One evening she lingered in the doorway, arms crossed against the chill. She had set the table, warmed the food, waited for him. He hadn't moved.

"Dinner's getting cold," she said softly.

He didn't answer. He didn't even blink.

"Are you even listening?" she pressed, sharper now.

Finally he looked up. His face startled her—drawn, shadowed, eyes burning with something restless. It was the first time she had seen a true wildness in him.

"It's here," he whispered. His voice was hoarse, as though he hadn't spoken in hours. "She knew."

The mother frowned. "What?"

"Mara." He lifted the book and jabbed a finger at a page, so hard the paper bent. "She drew the tree before it happened. She left us a map. A message. She was trying to warn us."

Her chest tightened. "You're scaring me."

"I'm telling you—this isn't random. Look." He spread the sketchbook open. The oak tree sprawled across the paper, roots curling downward like claws. "Look at how the roots twist, look at the hollow. It's not just a drawing. She saw something. She was showing us where they were going."

Tears stung her eyes.

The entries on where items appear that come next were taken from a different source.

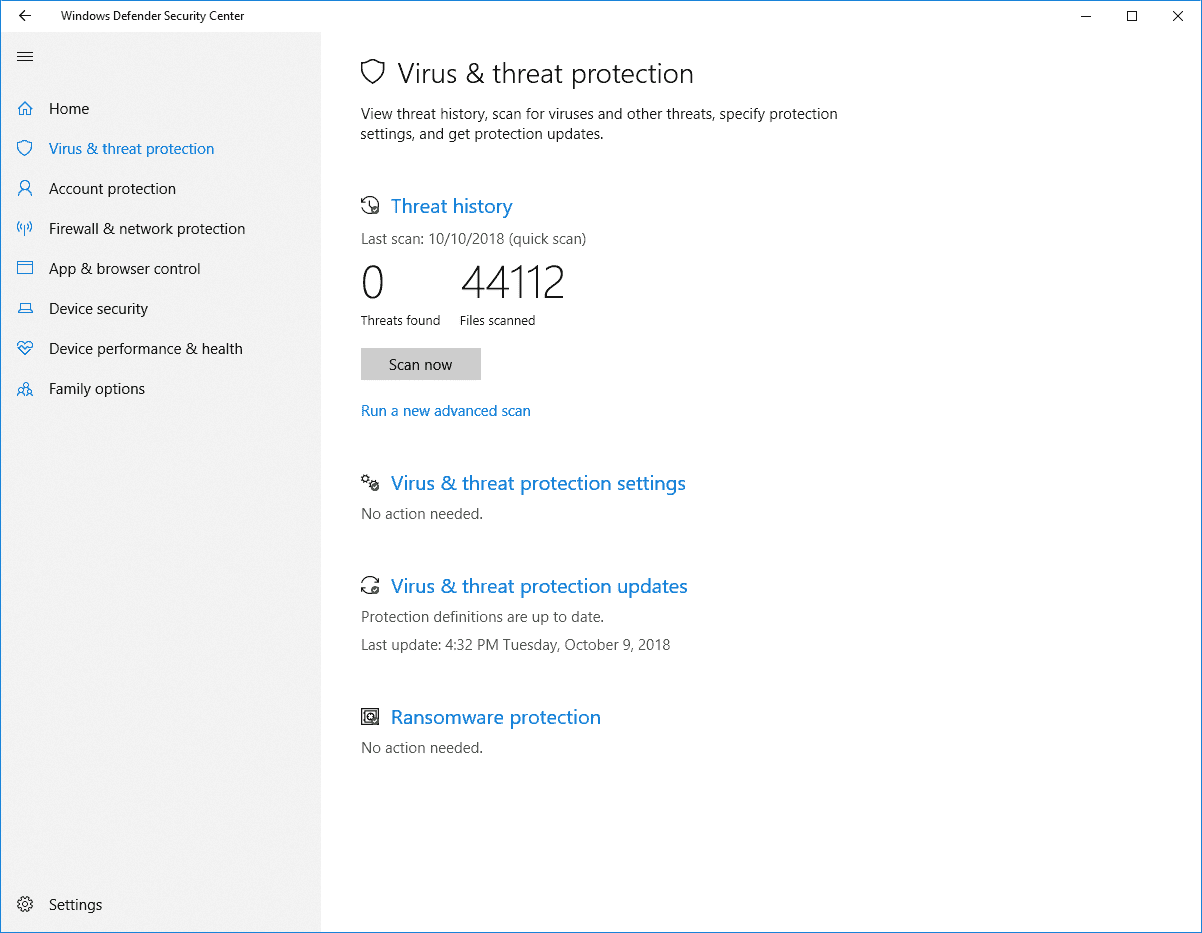Click the Device security laptop icon
Image resolution: width=1202 pixels, height=933 pixels.
click(25, 309)
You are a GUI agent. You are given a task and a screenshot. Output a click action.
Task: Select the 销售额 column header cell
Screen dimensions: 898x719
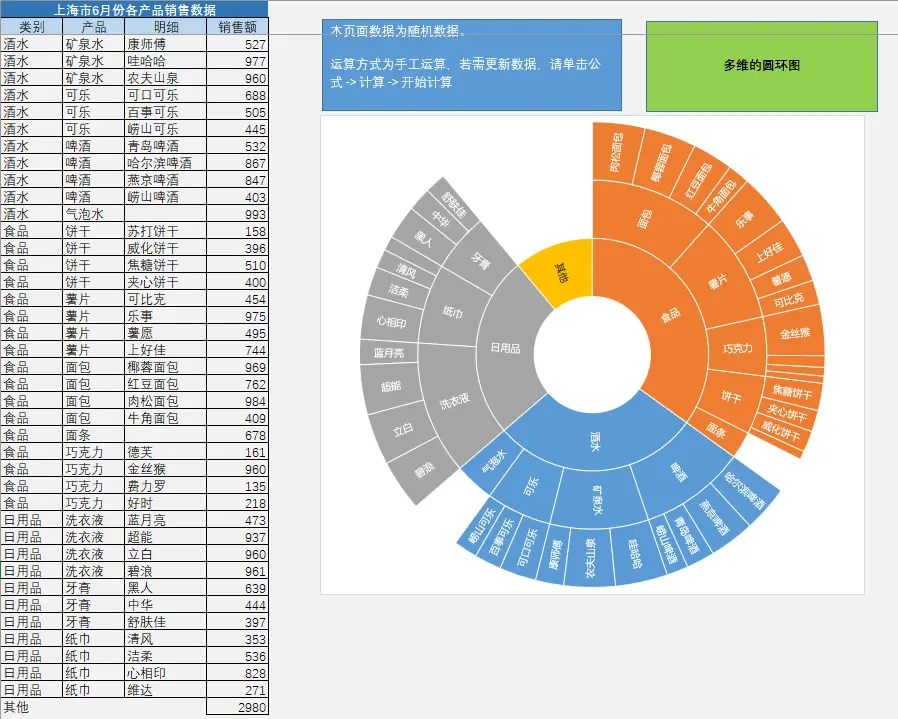[236, 27]
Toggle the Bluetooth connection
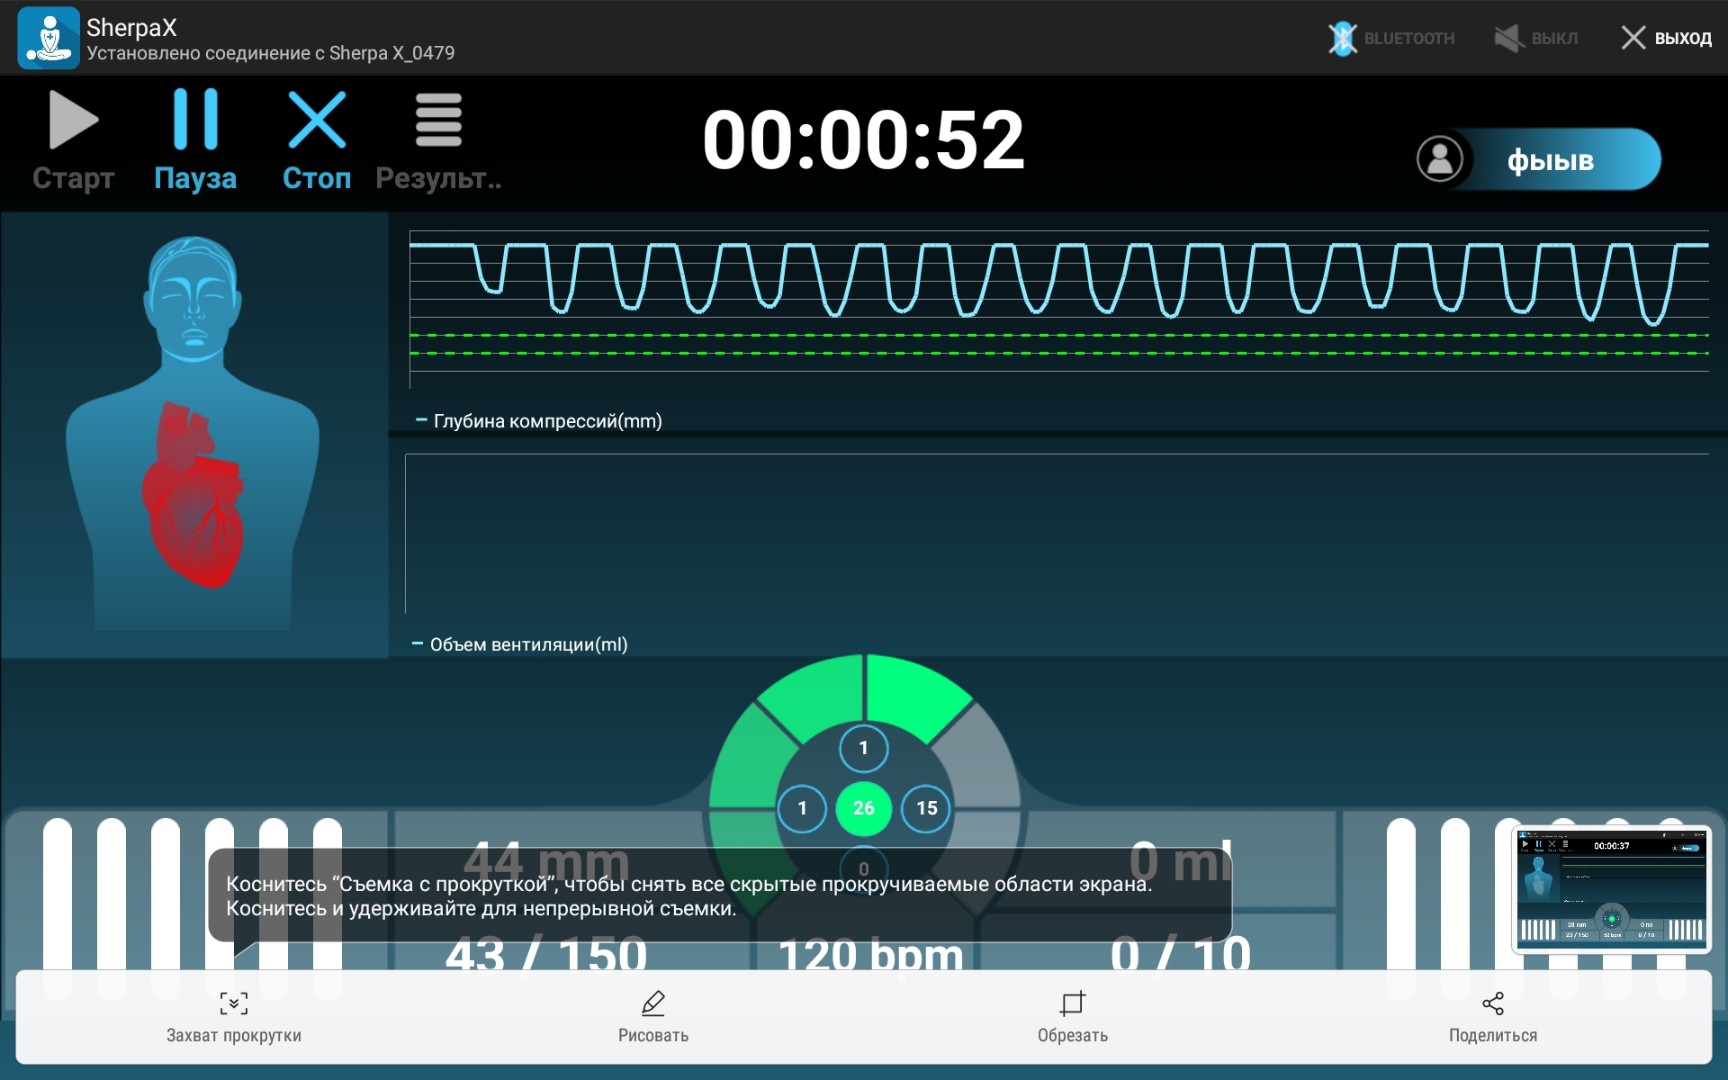The width and height of the screenshot is (1728, 1080). tap(1391, 38)
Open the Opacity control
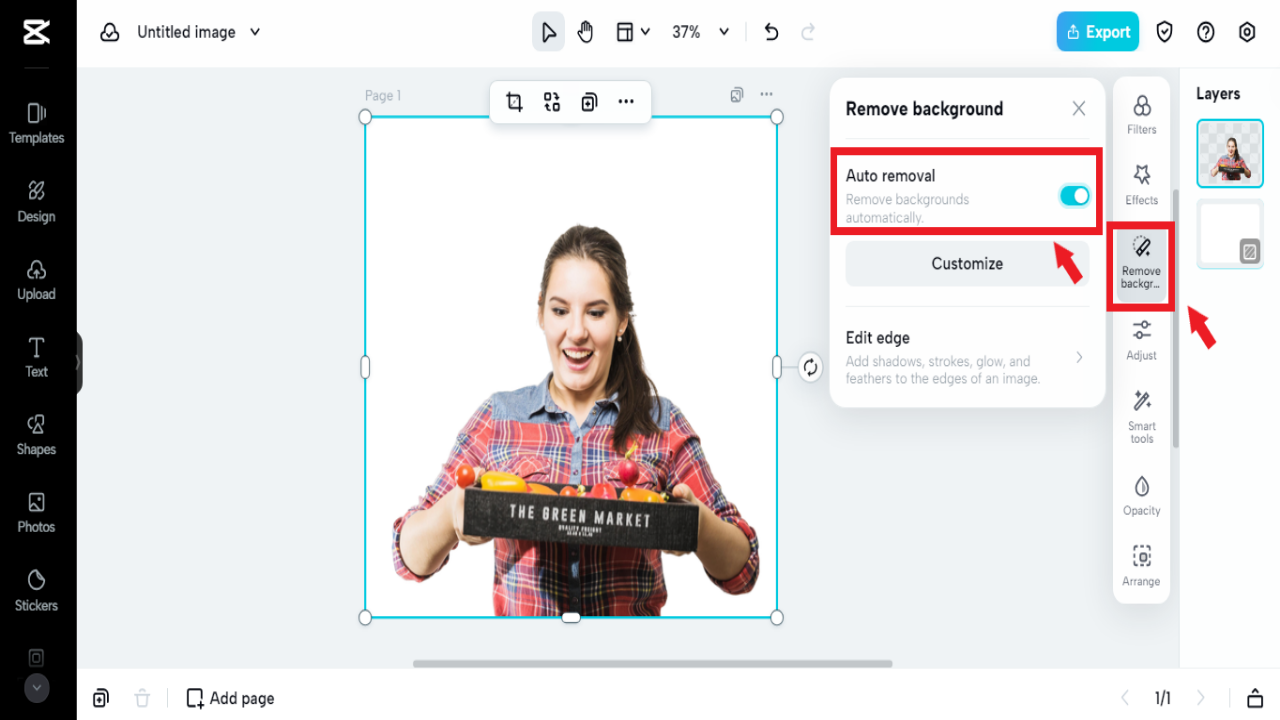The width and height of the screenshot is (1280, 720). click(1140, 495)
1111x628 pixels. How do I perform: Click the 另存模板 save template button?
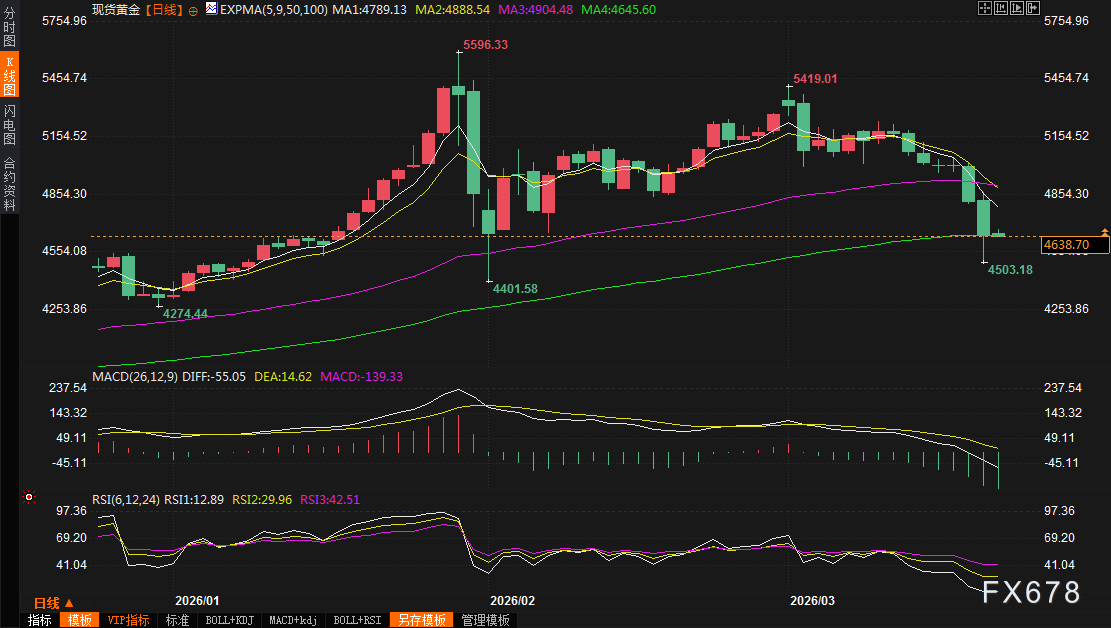[422, 619]
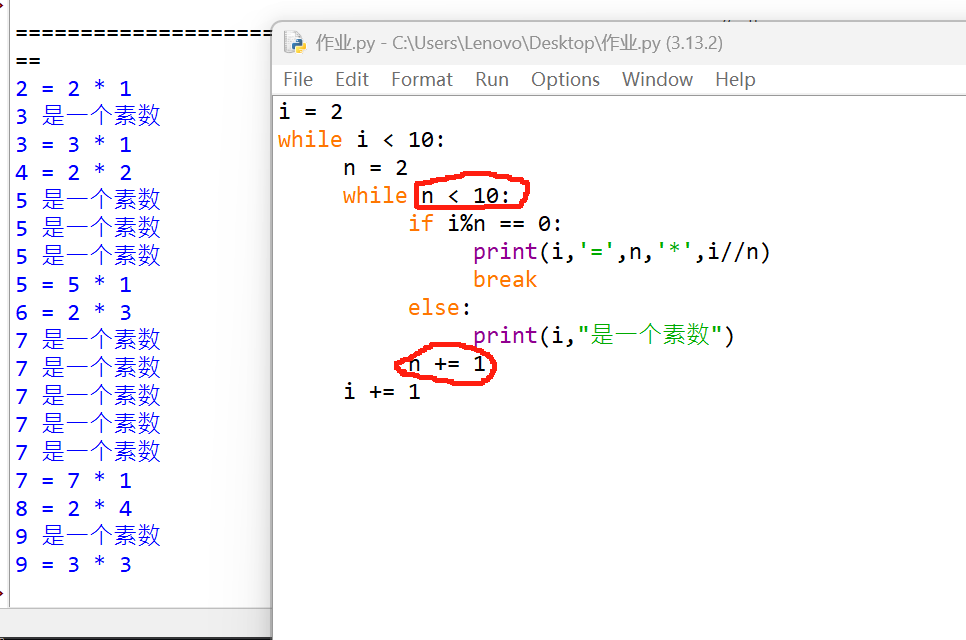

She shook her head. "They're children. They're not prophets, not messengers. Stop doing this. Stop turning their hobbies into—into ghosts."

He slammed the sketchbook shut with a crack that made her flinch.

"They won't come home," he said, voice flat, trembling with fury or fear—she couldn't tell which. "Not unless we follow where they've gone."

Her breath caught. "What are you saying?"

He leaned forward, lowering his voice. "Something took them. And I'm going to find out what."

The mother stepped back as if she had been struck. She stared at him, her husband, the man she had shared a life and children with—and for the first time, he seemed like a stranger. His hands clutched the sketchbook as if it were a lifeline, his eyes shining not with grief, but with obsession.

She wrapped her arms around herself. The girls were missing, yes—but she suddenly realized she might be losing him too.